>> BEGIN Text segment
Using Kubernetes node labels and LINSTOR auxiliary properties you can better control the placement of your replicas within your cluster. This is useful when you need to avoid placing two replicas within a single failure domain (such as a rack or DC).
Assume you have a six node Kubernetes cluster with LINSTOR configured using the LINSTOR Operator for persistent storage, and you have a LINSTOR storage-pool named "lvm-thin" configured across all nodes.
>> END Text segment
**Brief 1:**
Quote the LINSTOR replica placement text word for word, beginning at the words "Assume you have" and stopping after "across all nodes.".
**Brief 2:**
Answer these questions from the LINSTOR replica placement text:
(a) How many nodes does the Kubernetes cluster have?
(b) What is the LINSTOR storage pool called?
(c) What two examples of a failure domain are given?
**Brief 3:**
Does each statement agree with the LINSTOR replica placement text? Answer yes or no, and quote the words that decide it.
(a) The storage pool is set up on only some of the nodes.
(b) LINSTOR is configured using the LINSTOR Operator.
(c) Placement is controlled with Kubernetes node labels and LINSTOR auxiliary properties.
The material after this point has nothing to do with any of the tasks.
>> BEGIN Data shown
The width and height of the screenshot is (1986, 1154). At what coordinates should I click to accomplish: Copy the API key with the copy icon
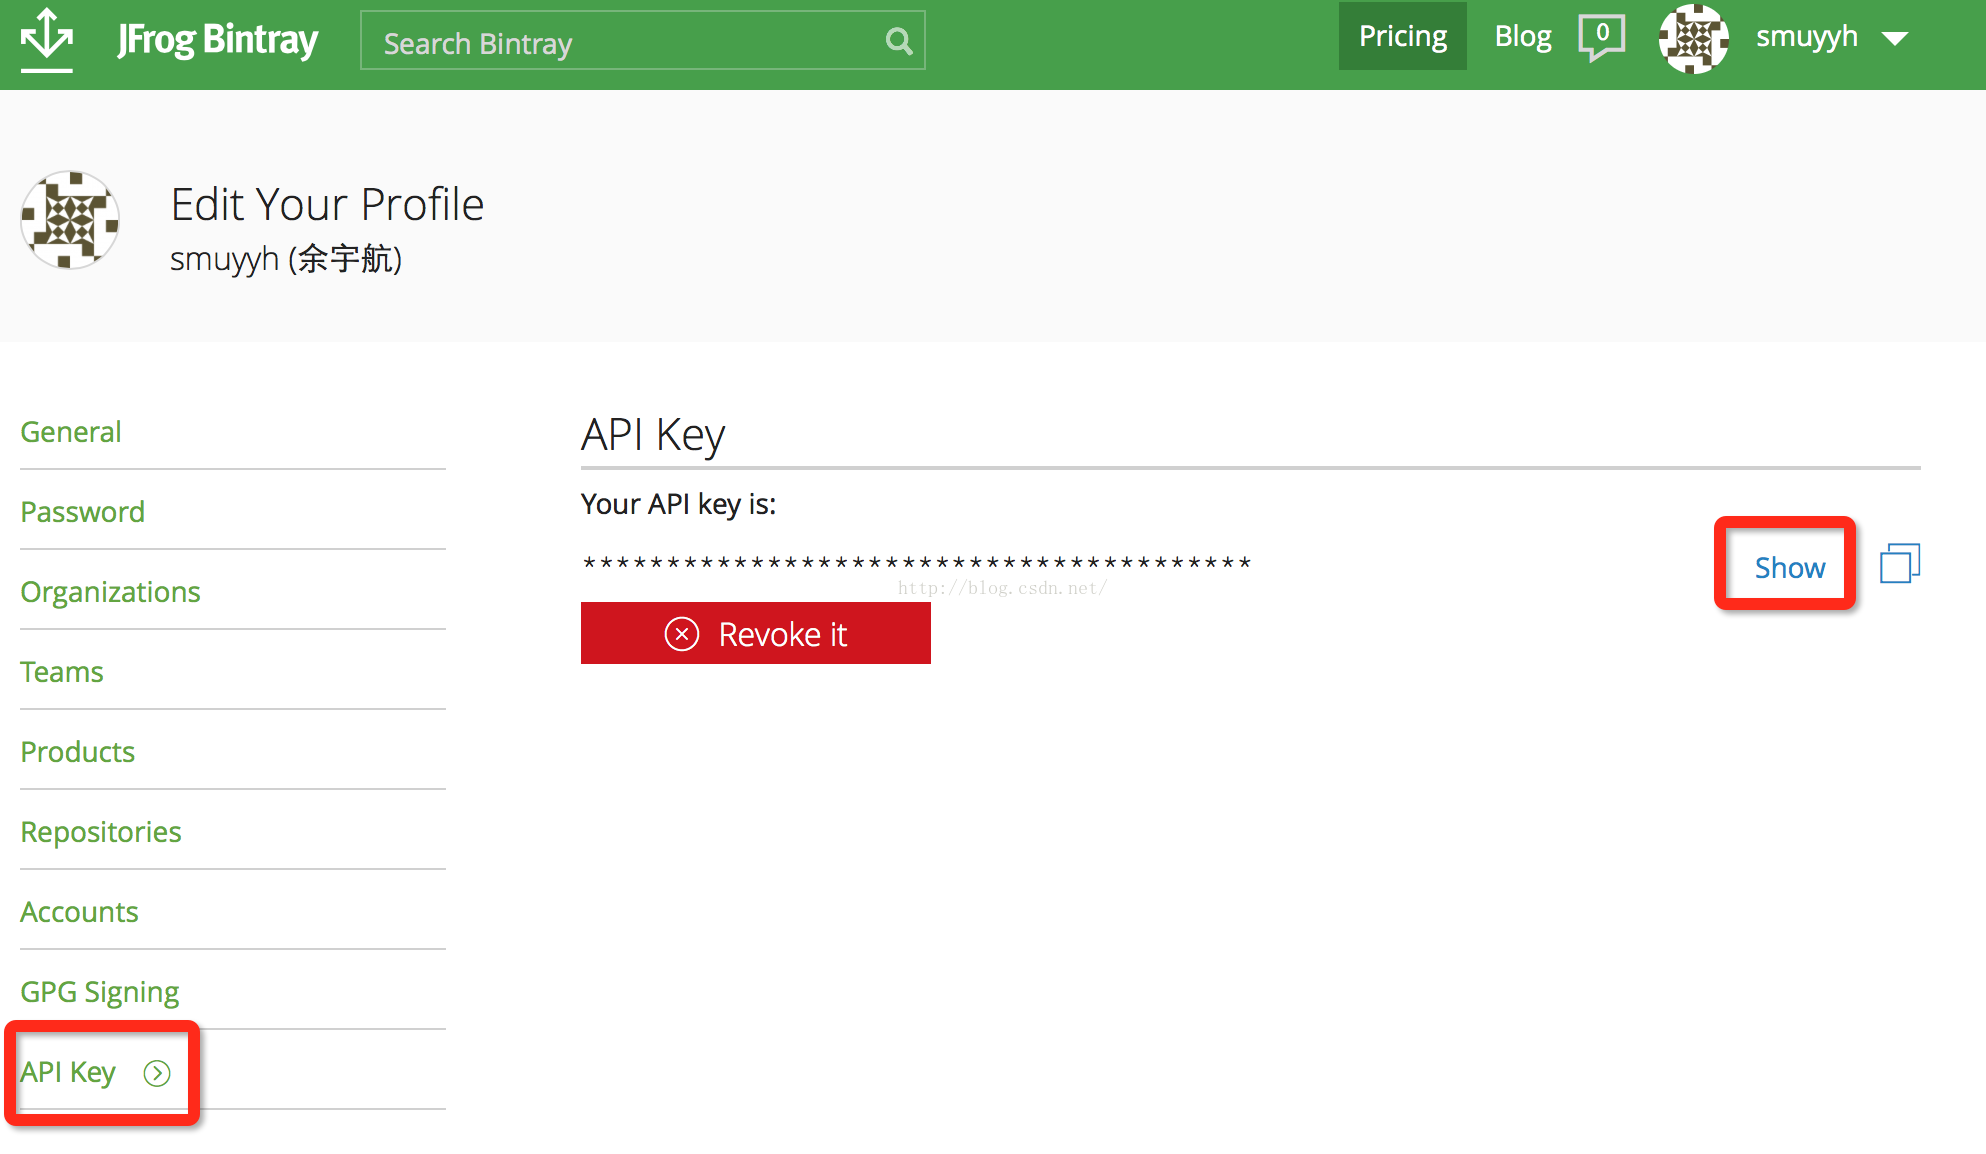[x=1899, y=563]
>> END Data shown
**Worked answer 1:**
Assume you have a six node Kubernetes cluster with LINSTOR configured using the LINSTOR Operator for persistent storage, and you have a LINSTOR storage-pool named "lvm-thin" configured across all nodes.

**Worked answer 2:**
(a) Six.
(b) "lvm-thin".
(c) A rack or a DC.

**Worked answer 3:**
(a) No: "configured across all nodes"
(b) Yes: "with LINSTOR configured using the LINSTOR Operator for persistent storage"
(c) Yes: "Using Kubernetes node labels and LINSTOR auxiliary properties you can better control the placement of your replicas"